The challenge is figuring out what each of those KernelImpl's should do when it gets invoked. For many Forces this is simple. With most bonded forces, we can just divide up the bonds between GPUs, with each one computing a different subset. NonbondedForce is a bit more complicated, but we have ways of doing it.
What would TorchForce do? It doesn't know anything about the internal structure of the model. It just gets invoked once, taking all coordinates as inputs and producing the total energy as output. So the division of work would have to be done inside the model itself. We could pass in a pair of integers telling it how many devices it was executing on, and the index of the current device. The model would have to decide what to do with those inputs such that each device would do a similar amount of work, and the total energy would add up to the correct amount.

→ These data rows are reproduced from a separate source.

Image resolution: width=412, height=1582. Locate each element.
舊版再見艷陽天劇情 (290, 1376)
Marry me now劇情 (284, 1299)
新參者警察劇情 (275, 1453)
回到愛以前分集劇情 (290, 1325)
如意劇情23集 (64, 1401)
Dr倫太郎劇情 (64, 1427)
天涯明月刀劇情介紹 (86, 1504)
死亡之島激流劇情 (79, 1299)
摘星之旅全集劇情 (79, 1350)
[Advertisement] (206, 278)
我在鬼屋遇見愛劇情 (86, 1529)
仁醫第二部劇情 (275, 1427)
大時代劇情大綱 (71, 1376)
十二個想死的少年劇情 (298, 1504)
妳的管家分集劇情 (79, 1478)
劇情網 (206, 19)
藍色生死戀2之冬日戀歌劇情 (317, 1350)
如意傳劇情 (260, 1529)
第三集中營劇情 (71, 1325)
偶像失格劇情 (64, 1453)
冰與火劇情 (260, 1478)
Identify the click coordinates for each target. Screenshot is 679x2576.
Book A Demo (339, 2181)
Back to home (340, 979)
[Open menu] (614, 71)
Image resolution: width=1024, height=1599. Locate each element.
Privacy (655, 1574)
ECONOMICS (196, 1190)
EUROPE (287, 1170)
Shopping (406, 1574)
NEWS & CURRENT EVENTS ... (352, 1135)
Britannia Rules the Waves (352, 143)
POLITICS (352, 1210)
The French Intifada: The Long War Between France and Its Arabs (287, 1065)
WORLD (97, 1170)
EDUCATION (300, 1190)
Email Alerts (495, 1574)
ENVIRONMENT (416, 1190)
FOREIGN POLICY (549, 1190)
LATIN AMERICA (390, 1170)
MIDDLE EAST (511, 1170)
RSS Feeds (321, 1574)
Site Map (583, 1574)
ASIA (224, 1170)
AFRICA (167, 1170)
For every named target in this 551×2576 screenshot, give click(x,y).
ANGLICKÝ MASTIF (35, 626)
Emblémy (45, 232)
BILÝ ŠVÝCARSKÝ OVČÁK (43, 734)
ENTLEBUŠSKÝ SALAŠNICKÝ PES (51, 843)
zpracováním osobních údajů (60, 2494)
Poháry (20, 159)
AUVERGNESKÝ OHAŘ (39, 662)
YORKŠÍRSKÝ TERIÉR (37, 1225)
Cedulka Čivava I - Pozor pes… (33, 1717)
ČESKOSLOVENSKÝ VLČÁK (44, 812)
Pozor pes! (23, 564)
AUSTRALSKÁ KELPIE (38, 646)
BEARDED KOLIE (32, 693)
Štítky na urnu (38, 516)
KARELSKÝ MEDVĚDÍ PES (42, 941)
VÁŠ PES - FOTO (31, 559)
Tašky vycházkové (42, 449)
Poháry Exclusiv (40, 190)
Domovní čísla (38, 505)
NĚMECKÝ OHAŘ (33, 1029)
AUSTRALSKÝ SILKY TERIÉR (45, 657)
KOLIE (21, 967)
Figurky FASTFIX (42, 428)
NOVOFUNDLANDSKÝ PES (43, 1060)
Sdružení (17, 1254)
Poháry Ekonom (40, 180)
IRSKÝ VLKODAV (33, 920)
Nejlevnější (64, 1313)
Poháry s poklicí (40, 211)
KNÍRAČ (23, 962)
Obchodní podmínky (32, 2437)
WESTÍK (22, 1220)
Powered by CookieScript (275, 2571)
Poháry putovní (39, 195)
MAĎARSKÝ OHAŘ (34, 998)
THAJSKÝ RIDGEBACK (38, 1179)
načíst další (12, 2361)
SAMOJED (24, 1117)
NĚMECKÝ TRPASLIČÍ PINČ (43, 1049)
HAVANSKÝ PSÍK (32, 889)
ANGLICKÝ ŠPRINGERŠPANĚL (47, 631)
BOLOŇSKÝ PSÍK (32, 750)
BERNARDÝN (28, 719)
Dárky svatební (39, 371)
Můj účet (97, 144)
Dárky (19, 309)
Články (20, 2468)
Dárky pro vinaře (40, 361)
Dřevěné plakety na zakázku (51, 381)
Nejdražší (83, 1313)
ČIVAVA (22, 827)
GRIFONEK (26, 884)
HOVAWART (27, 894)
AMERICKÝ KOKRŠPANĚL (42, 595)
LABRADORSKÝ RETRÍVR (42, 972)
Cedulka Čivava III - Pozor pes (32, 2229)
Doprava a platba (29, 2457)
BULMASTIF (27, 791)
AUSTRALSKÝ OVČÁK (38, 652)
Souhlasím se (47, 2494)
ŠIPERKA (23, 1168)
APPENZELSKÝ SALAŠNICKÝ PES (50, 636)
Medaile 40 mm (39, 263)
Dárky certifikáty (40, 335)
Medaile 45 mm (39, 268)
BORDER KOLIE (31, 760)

Perhaps this would be something for NNPOps. We could provide there drop-in implementations of selected models that would be multi-GPU aware. This would need to be done on a model-by-model basis. I will leave this here for reference: https://pytorch.org/docs/stable/generated/torch.nn.DataParallel.html#torch.nn.DataParallel https://pytorch.org/docs/stable/multiprocessing.html
Hi, I was wondering is there a way to run REMD (ReplicaExchangeSampler) with torchForce with multi GPU?
It should work exactly like any other force. Replica exchange is implemented at a higher level, using multiple Contexts for the replicas. It doesn't care how the forces in each Context are computed.
Oh nice! Could you provide a simple example for how to do this? I came across this issue https://github.com/choderalab/openmmtools/issues/648, but could not figure out how to do it exactly.
I suggest asking on the openmmtools repo. The question isn't related to this package.
Ok, I will do that. Thank you!
Message Passing GNN is still a difficult problem for multi-GPUs MD, we need exchage ghost node's feature between interaction layers
How can we best support parallelization of ML potentials across GPUs?
We're dealing with models that are small enough to be replicated on each GPU, and only O(N) data (positions, box vectors) needs to be sent and O(N) data (forces) accumulated. Models like ANI should be trivially parallelizable across atoms.